▶ _REQUIRED WORK_
Answer with the exact lines of the following material from the one containing "You are a computer-use agent. The" through the one containing "This screenshot has height=635, width=1178.", both end lines included.
------------------------------------------------------------
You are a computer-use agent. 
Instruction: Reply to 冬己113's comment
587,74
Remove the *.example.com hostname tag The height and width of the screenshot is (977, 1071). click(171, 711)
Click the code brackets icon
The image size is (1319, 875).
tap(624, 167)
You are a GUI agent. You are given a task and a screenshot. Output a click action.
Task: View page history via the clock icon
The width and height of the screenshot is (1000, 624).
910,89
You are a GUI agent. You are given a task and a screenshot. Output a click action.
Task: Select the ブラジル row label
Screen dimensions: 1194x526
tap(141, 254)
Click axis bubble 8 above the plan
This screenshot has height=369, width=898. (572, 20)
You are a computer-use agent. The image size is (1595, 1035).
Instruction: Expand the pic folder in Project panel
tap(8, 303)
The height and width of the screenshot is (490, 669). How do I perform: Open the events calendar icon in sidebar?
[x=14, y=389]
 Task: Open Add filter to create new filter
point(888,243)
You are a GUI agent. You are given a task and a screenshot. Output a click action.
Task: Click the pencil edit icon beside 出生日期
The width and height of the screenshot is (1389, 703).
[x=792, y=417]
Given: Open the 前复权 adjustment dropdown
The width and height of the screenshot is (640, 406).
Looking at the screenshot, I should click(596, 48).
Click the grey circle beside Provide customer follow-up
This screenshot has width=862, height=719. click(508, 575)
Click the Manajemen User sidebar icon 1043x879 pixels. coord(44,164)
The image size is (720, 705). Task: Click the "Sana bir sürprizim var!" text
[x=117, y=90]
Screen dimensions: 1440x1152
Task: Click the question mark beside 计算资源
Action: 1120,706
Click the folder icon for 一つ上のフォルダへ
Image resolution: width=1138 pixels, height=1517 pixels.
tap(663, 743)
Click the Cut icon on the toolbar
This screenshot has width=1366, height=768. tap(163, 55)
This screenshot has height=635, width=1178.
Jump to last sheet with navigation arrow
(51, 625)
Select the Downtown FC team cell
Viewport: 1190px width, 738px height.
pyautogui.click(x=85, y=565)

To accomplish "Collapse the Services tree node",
------------------------------------------------------------
▶ _RESULT OF THE EXERCISE_
You are a computer-use agent. The image size is (1595, 1035).
Instruction: Expand the pic folder in Project panel
tap(8, 303)
The height and width of the screenshot is (490, 669). How do I perform: Open the events calendar icon in sidebar?
[x=14, y=389]
 Task: Open Add filter to create new filter
point(888,243)
You are a GUI agent. You are given a task and a screenshot. Output a click action.
Task: Click the pencil edit icon beside 出生日期
The width and height of the screenshot is (1389, 703).
[x=792, y=417]
Given: Open the 前复权 adjustment dropdown
The width and height of the screenshot is (640, 406).
Looking at the screenshot, I should click(596, 48).
Click the grey circle beside Provide customer follow-up
This screenshot has width=862, height=719. click(508, 575)
Click the Manajemen User sidebar icon 1043x879 pixels. coord(44,164)
The image size is (720, 705). Task: Click the "Sana bir sürprizim var!" text
[x=117, y=90]
Screen dimensions: 1440x1152
Task: Click the question mark beside 计算资源
Action: 1120,706
Click the folder icon for 一つ上のフォルダへ
Image resolution: width=1138 pixels, height=1517 pixels.
tap(663, 743)
Click the Cut icon on the toolbar
This screenshot has width=1366, height=768. tap(163, 55)
This screenshot has height=635, width=1178.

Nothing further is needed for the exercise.